Okay, so when it comes to content - I love this opening. I love fantasy, and I love elemental magic, especially your spin on it, since you've replaced the standard Water with Ice. However, I'm not sure about the execution. I think character needs to come before the inciting incident. I mean, opening with her father dying in her arms in certainly powerful in its own way, but we don't know who she is yet, and it's important to know and care about that first.
I would open something like this: "Sixteen-year-old Nuala is an uncertain novice Ice-Mage. Holding her dying father in her arms is only the beginning of her suffering (or stuggles, problems, whatever). When she discovers Jarlath, a power obsessed Earth Mage murdered him ..." That's not perfect either, but I'm sure you get the point.
I also like that you made an Earth elemental wielder the bad guy, since it's almost always the Fire guys who get the bad rap.
Nuala learns her mother’s suicide fifteen years ago enabled Jarlath’s rise in power. I like how this raises the stakes, but we need a better understanding of why. Was her mother in some kind of position of power? He now needs Nuala’s essence to complete what her mother did not finish. Be specific. What didn't she finish? If he succeeds, it could mean the destruction of the delicate balance that holds the Elements and people of Tartha together. Nuala is given the only clue to defeating Jarlath, spoken by Mother Earth herself: “Not one with four, but four as one”. I like this.

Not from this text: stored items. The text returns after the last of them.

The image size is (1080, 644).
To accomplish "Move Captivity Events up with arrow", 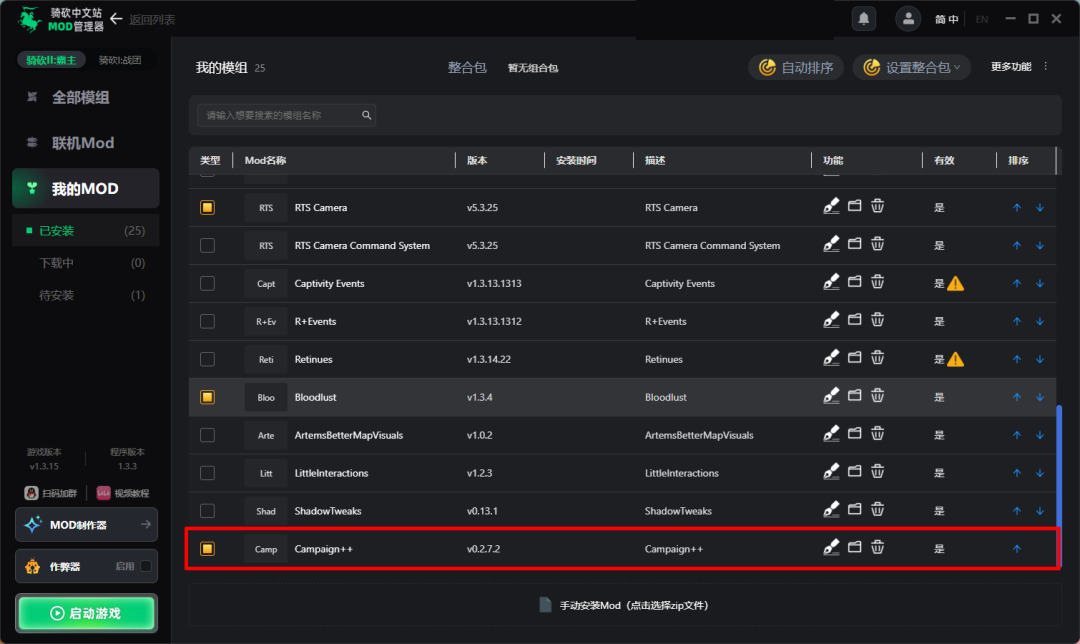I will pos(1017,284).
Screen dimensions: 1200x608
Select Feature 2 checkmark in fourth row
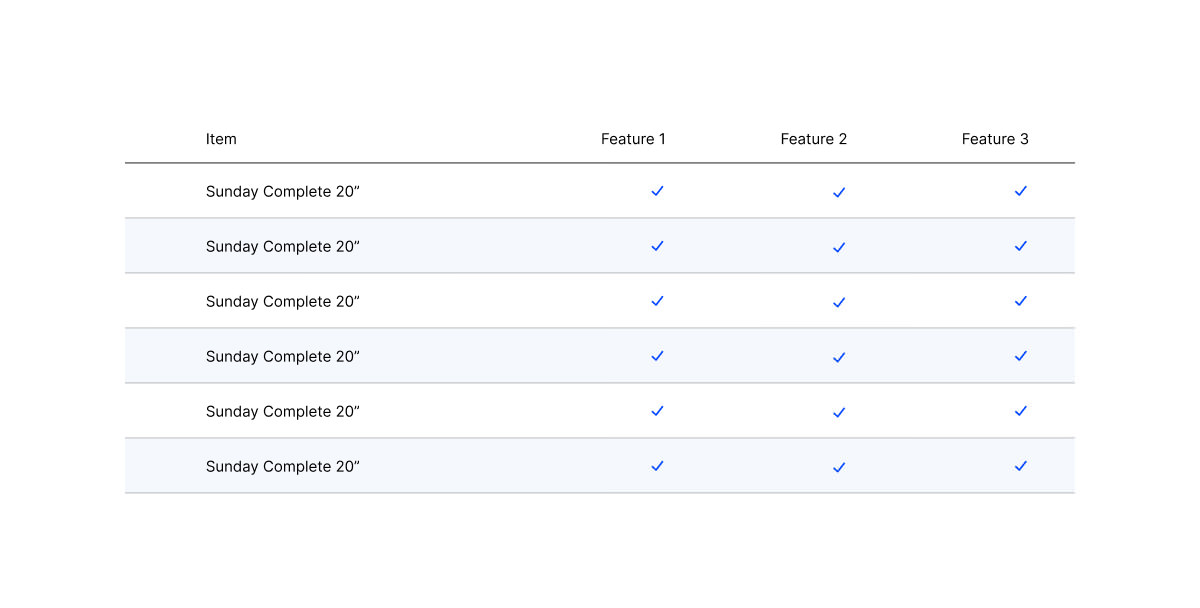(839, 357)
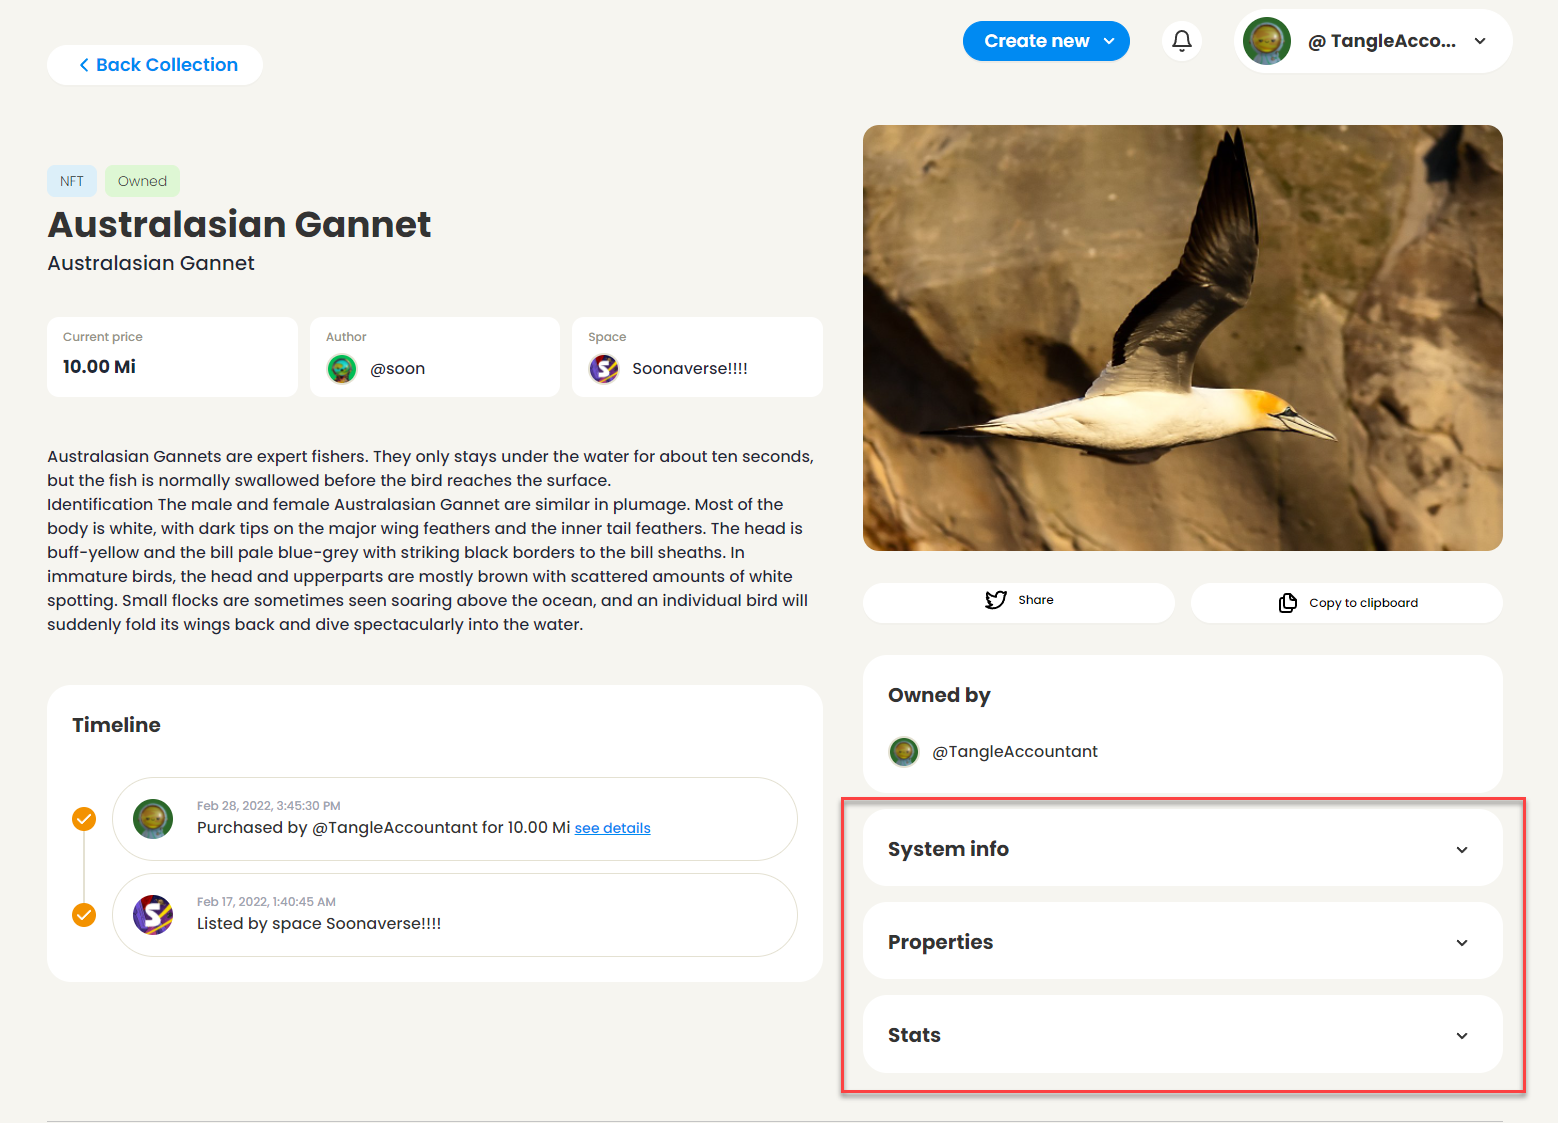Click the @soon author avatar
Screen dimensions: 1558x1123
coord(342,369)
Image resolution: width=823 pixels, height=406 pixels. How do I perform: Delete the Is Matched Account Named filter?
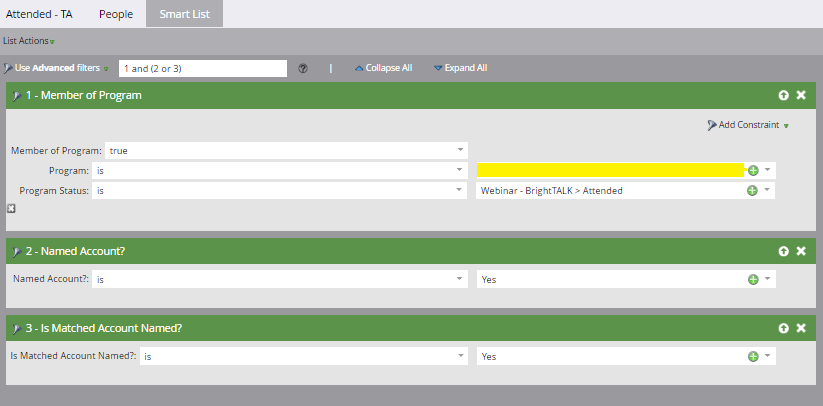[x=801, y=328]
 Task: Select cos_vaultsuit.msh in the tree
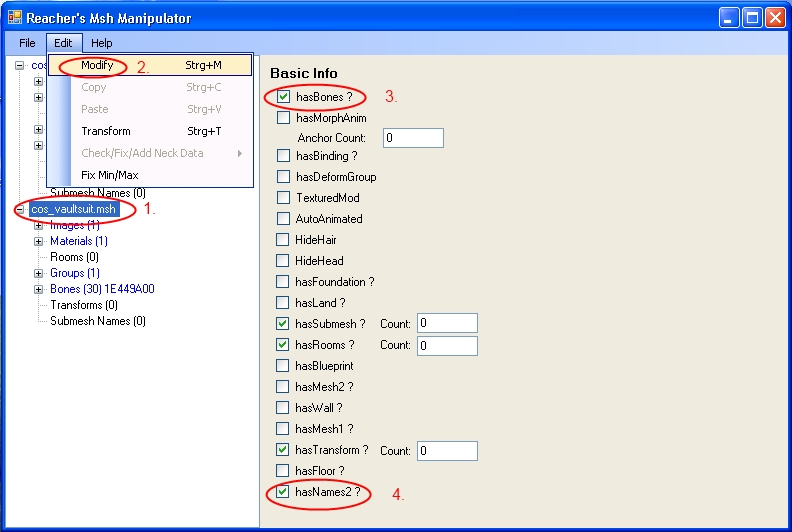(x=74, y=209)
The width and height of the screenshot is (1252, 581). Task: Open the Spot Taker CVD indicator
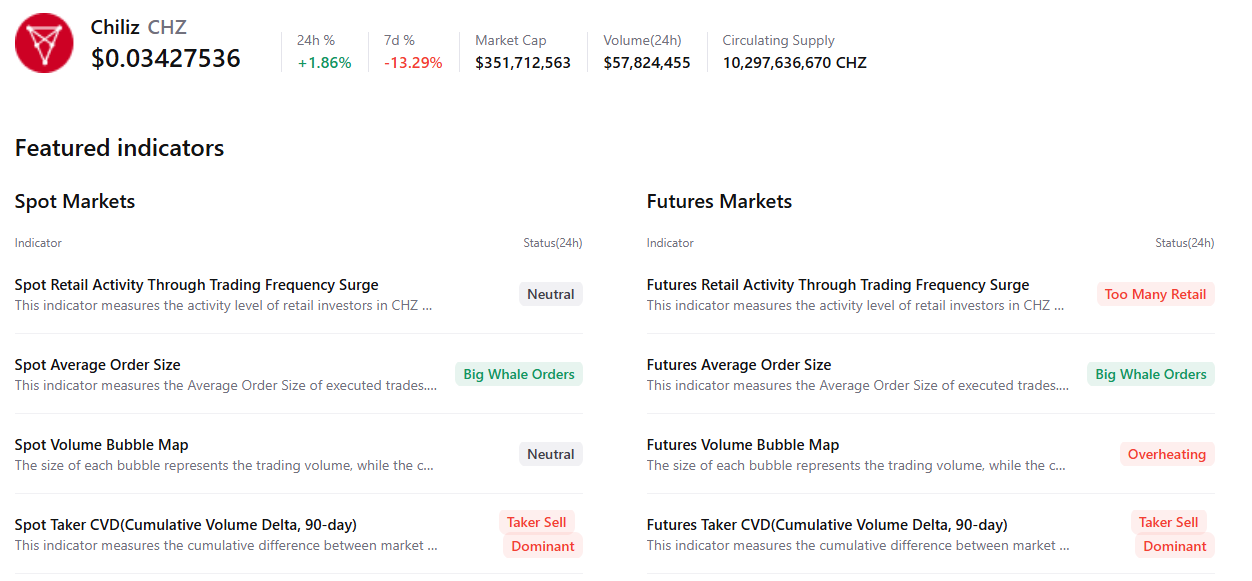(x=185, y=525)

Mysterious, but also a good plot ticket.
This paragraph is mostly pretty good, you're raising the stakes and heightening the conflict, and only need to clarify a couple minor things.
The timid I like this characterization, you should actually put this word right up front, where I wrote "uncertain" in my example. Ice Mage must now embark on a perilous journey in search of the key to solving the riddle while coming to terms with her father’s death and rumors of her mother’s betrayal. Now it's a betrayal? You really need to be specific about exactly what happened in the previous paragraph, otherwise, the mother aspect makes very little sense. She meets three other Mages along the way who seem to be sent from the gods: an answer to her prayers. I'm not sure about this. It kind of sounds either like hyperbole, or Deus Ex Machina. I don't think it's the latter, because it sounds like it comes too early, but be careful how you word things. With every strike from Jarlath, the four Mages form an everlasting bond of friendship, taking them closer to the answer on how to defeat him. How? How does their friendship provide the answer? With that comes a choice: risk their Elements and possibly their lives to save Tartha, or save themselves and watch their world fall to the enemy. This is great. Concluding with a distinct, tough choice is one of the hardest parts of a query letter, but you've killed it here.
So, to summarize, based on content, this sounds like one of the coolest stories I've looked at lately, from the query. I could be biased because of my general love of fantasy and elemental magic, but so what?
Now, that being said, there are some things you need to work on. You end it all rather well, and your opening is not half-bad either, but things are pretty muddied up in the middle. If you're going to bring the mother aspect into play, in particular, you need to clarify exactly what happened, why it matters, and how this backstory element pertains to the current conflict. I get the feeling Nuala's mom was someone in power, who conducted some kind of ritual to keep Jarlath or others like him from power, but it failed, killed her, and people thought it was suicide. But I could easily be wrong, especially considering you refer to it all as a betrayal at one point.
That one aspect, and maybe a little better characterization in the beginning, are the two biggest things you need to improve in this query. Otherwise, you're off to a great start, and obviously have a very cool story to tell.
ICESONG is a Young Adult Fantasy complete at 71,000 words and is available on your request. Thank you for your time and consideration.
Sincerely,
Abby Minard
That's it.
What do you guys think? Anyone have a better opening hook than mine?